*What you should do*
Each line below from the line with "The image size" to the line with "Click the BASE GAME label tag" must be copied exactly, including those two, and no picture may appear in the copy.

*Input data*
──────────
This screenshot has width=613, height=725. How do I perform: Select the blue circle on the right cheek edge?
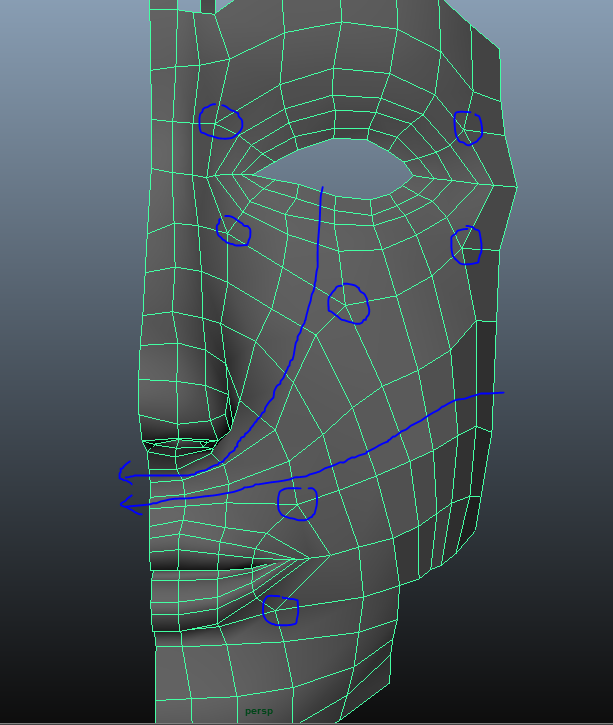coord(466,245)
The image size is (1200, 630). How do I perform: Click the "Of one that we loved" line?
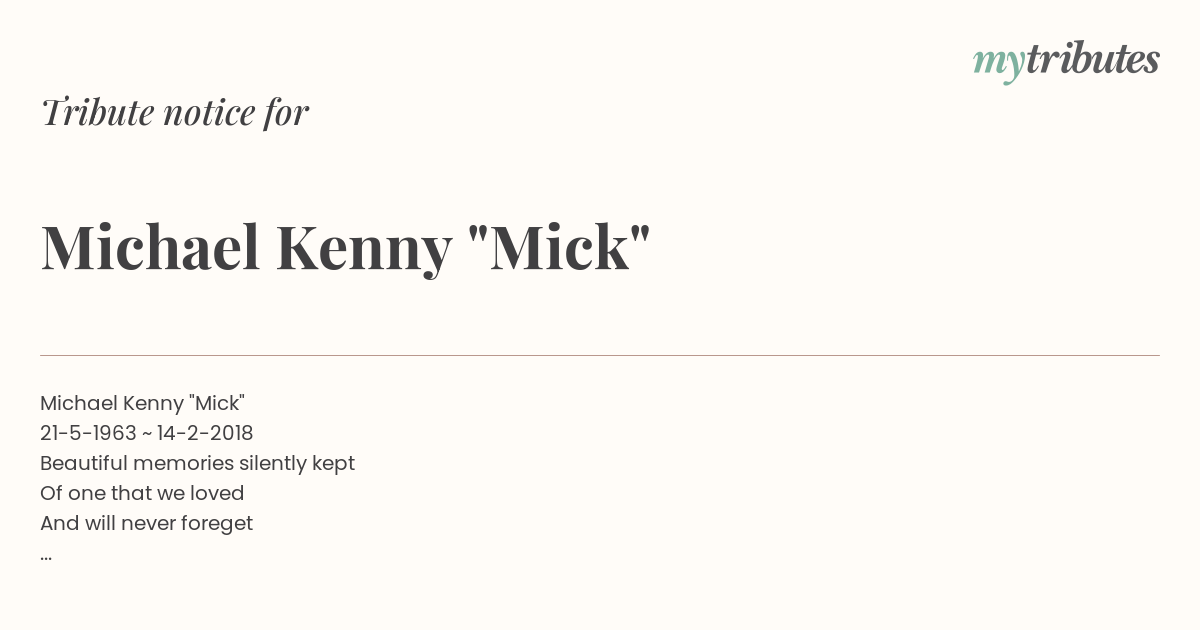pos(142,493)
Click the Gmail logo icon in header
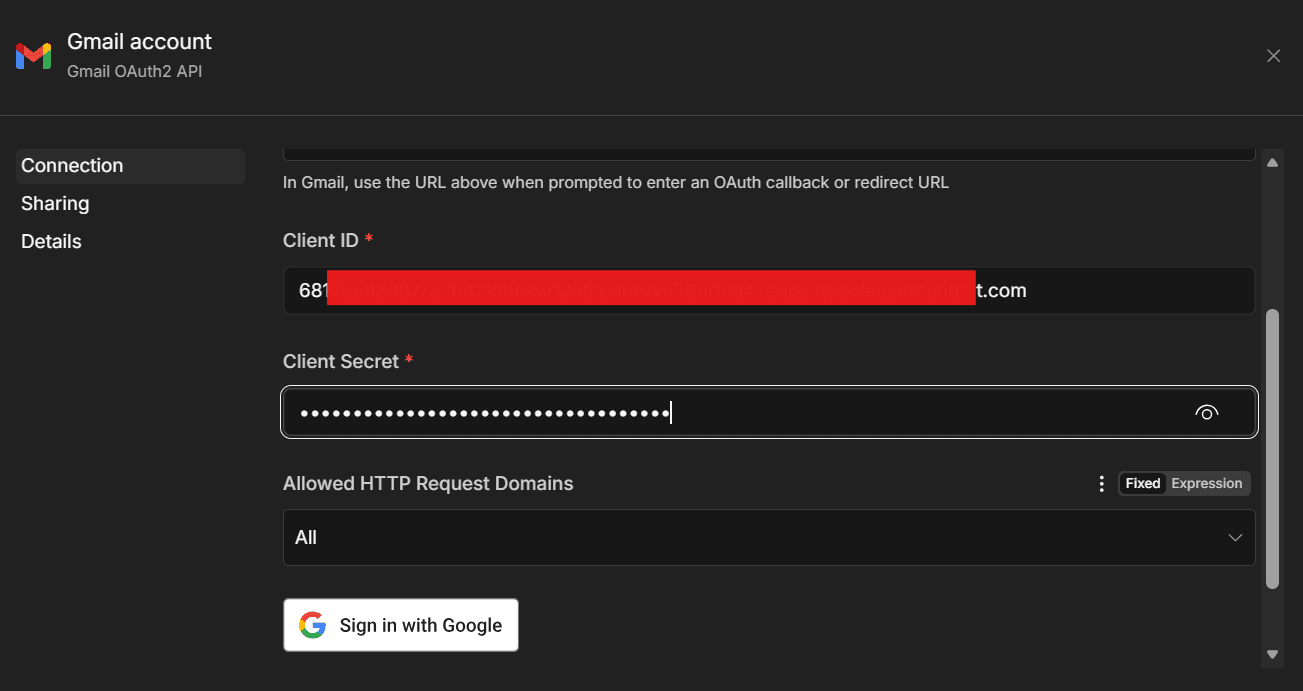Image resolution: width=1303 pixels, height=691 pixels. (x=33, y=56)
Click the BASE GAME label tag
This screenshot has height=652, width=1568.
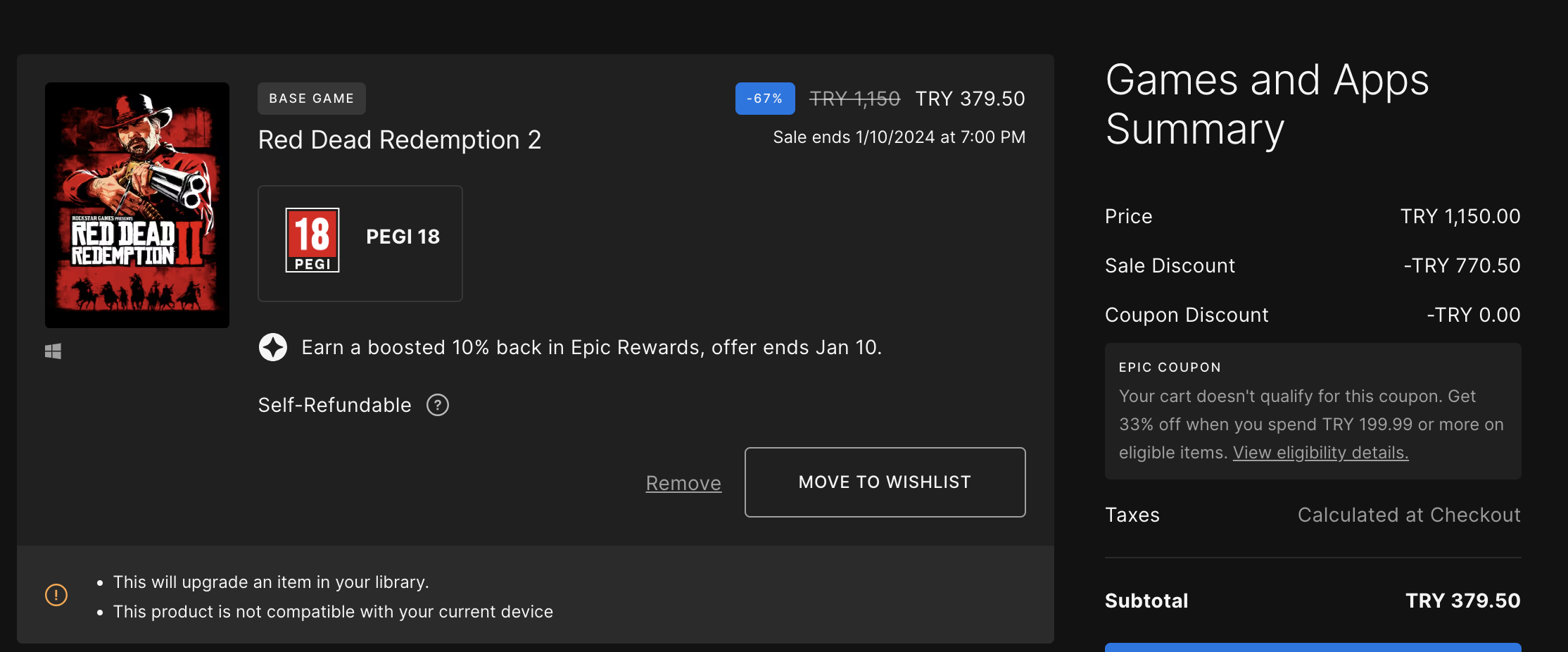312,99
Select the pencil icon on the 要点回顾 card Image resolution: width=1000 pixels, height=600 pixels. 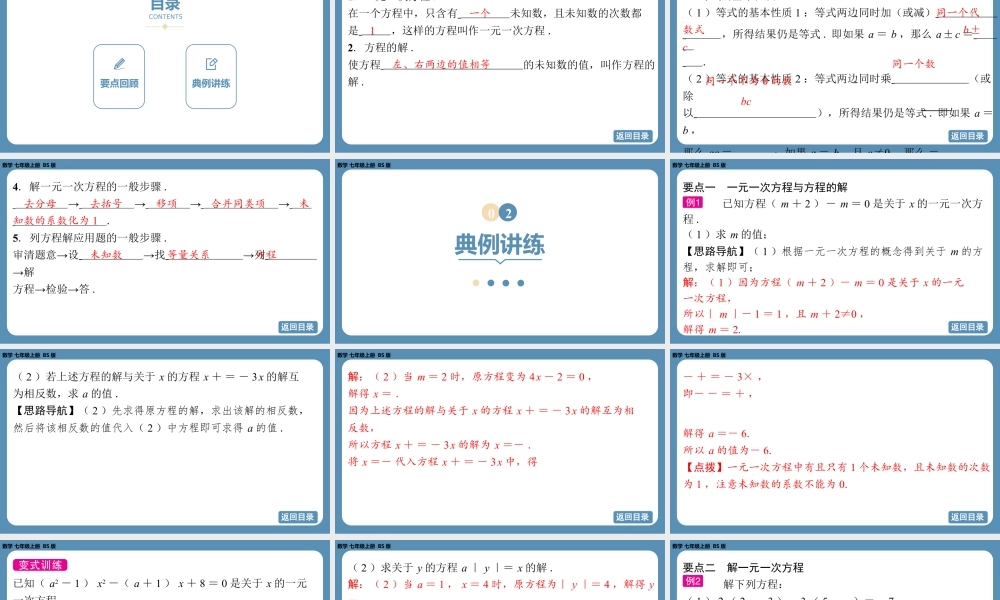tap(119, 63)
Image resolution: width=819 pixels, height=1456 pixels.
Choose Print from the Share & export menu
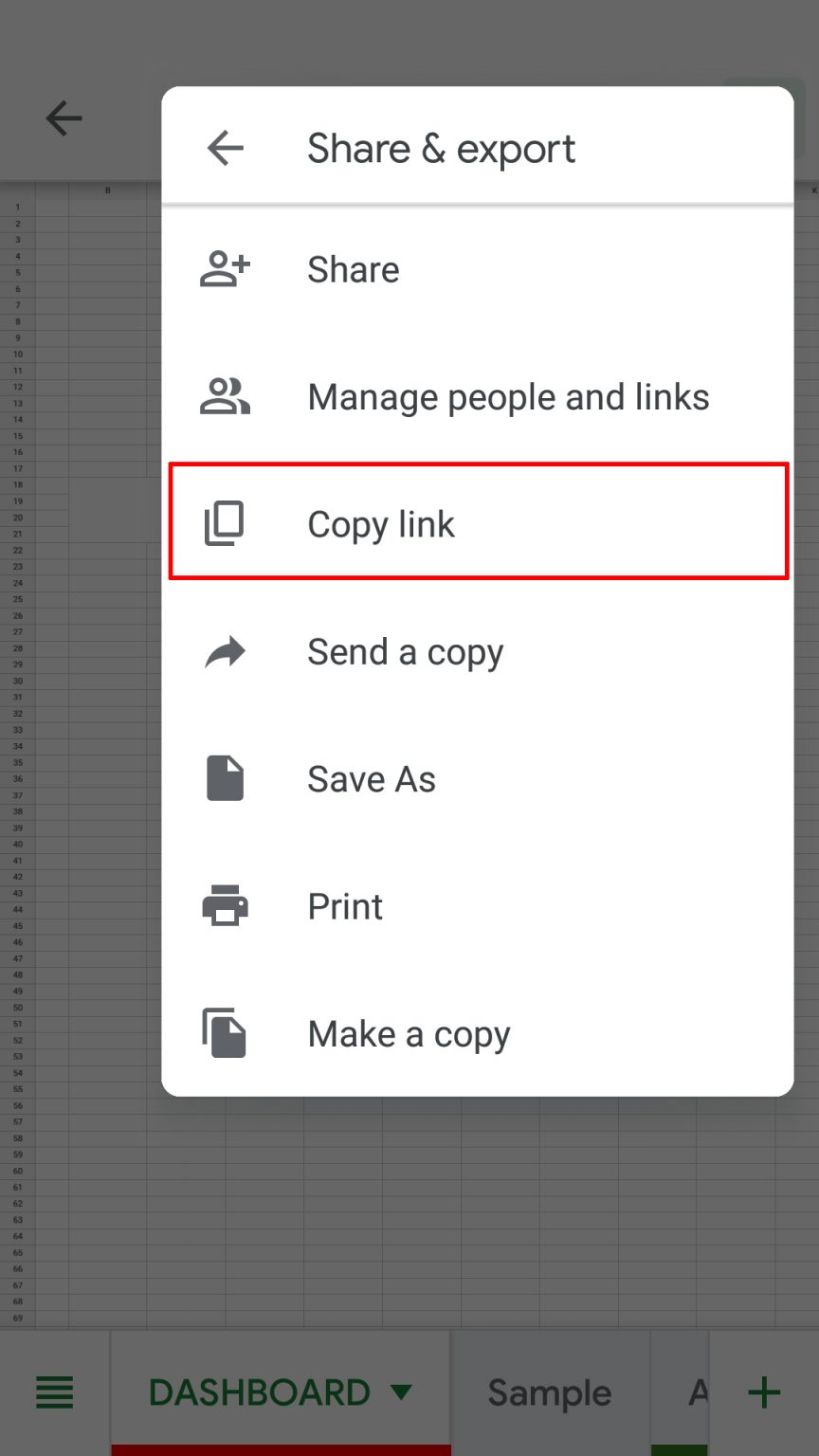pyautogui.click(x=344, y=905)
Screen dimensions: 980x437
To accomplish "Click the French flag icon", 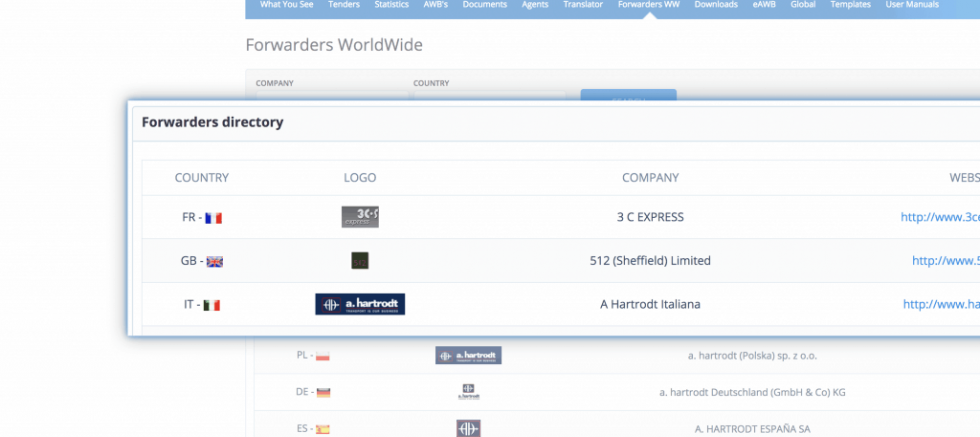I will (x=213, y=218).
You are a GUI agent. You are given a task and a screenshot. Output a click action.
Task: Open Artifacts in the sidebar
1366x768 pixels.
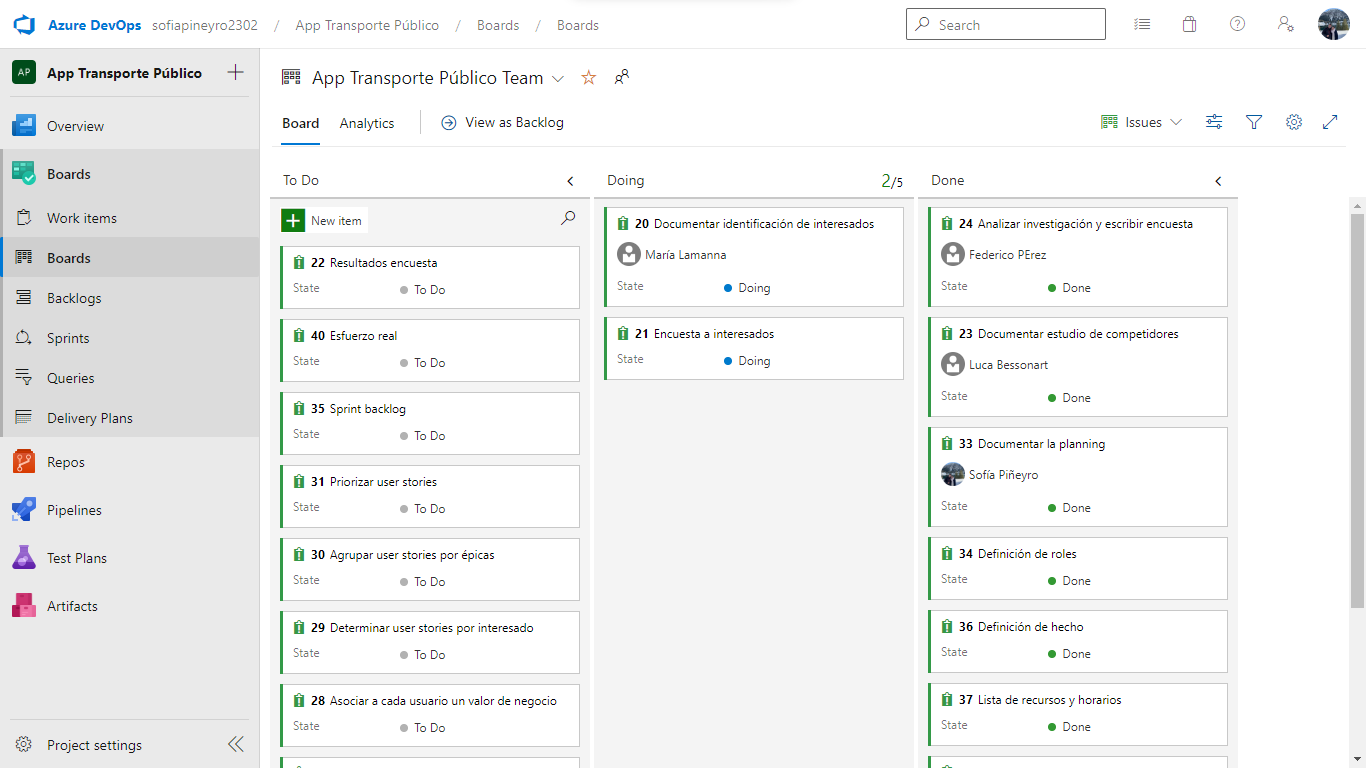click(x=73, y=605)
──────────
*Result of the exercise*
The image size is (1200, 630). How do I perform: Click the "Of one that we loved" line?
pos(142,493)
Click the Gmail logo icon in header
Image resolution: width=1303 pixels, height=691 pixels. (x=33, y=56)
Click the BASE GAME label tag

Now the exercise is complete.